CSI indexes

Question

CSI indexes

MorexV3CAGE opened this issue 8 months ago · comments

Hi,
we wanted to analyze our ATAC-seq data from plants using csaw, but the problem is that the BAM indexes need to be in the CSI format due to the size of the chromosomes. Is there a way to use csaw with these indexes? Or do you maybe plan to make an option to use these indexes in the future?
If you have any suggestions maybe even for a different software that works well with these indexes, I would appreciate it as well.

Thank you!

Aaron Lun · Answer 1 · Fri Oct 20 2023 17:05:39 GMT+0800 (China Standard Time)

I think this is pretty reasonable but I'm quite busy. Can you make a MRE with some small mock data to help me out?

In particular, I would like to know how far we can go with the current code. You might be able toactually create a Rsamtools::BamFile() instance with index= set to a CSI file, pass that to csaw::windowCounts() or related functions, and that CSI file path should get passed through to the C++ code. Fingers crossed, the latest version of Rhtslib might be able to read the CSI file, in which case everything might just work as-is.

MorexV3CAGE · Answer 2 · Thu Oct 26 2023 13:38:20 GMT+0800 (China Standard Time)

Thank you for your response. I have tried it with the Rsamtools::BamFile() and CSI indices and it worked so far. But my R crashes when it comes to filterWindowsLocal. This is due to the size of the dataset, since when calculating the filterWindows the RAM usage reaches 100GB+ and even tho I have 256GB (using Jupyter notebook rstudio) it crashes. Tried it with smaller portion of the data and it worked, so I guess I will have to split up the process somehow. Or would you also have some recommendations regarding this function?
Otherwise, I think, if I don't come across any future problems, the Rsamtools::BamFile() is the best and easiest solution.
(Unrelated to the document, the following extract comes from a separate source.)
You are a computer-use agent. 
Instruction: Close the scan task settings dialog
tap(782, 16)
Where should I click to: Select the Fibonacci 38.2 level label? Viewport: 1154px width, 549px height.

Aaron Lun · Answer 3 · Sat Nov 11 2023 16:42:44 GMT+0800 (China Standard Time)

Sorry for the late reply. I've never seen it use so much memory before. I guess if you have super-long chromosomes, it'll create a large matrix to accommodate all of the windows. How long are your chromosomes in total, how many samples do you have, and what window sizes/spacings are you using?

MorexV3CAGE · Answer 4 · Tue Nov 14 2023 19:50:53 GMT+0800 (China Standard Time)

Hi, yeah I guess it would be due to the size of the dataset. The chromosomes are this:
sequence length
Chr1A 601925861
Chr1B 720616616
Chr2A 802176689
Chr2B 824672899
Chr3A 758701763
Chr3B 866600556
Chr4A 772123497
Chr4B 703802483
Chr5A 723594571
Chr5B 742439866
Chr6A 627992934
Chr6B 739292552
Chr7A 753887139
Chr7B 749354956

And there are 7 samples with 3 replicas each.
The Max fragment size for readParam was 200, as well as the window width for windowCounts was 200.
This we tried to increase to windows of 2000 for the regionCounts and that's where it went into the high numbers of RAM usage.

But in the end, we didn't need to use this function, so our analysis is finished. Thanks for the CSI index loading idea.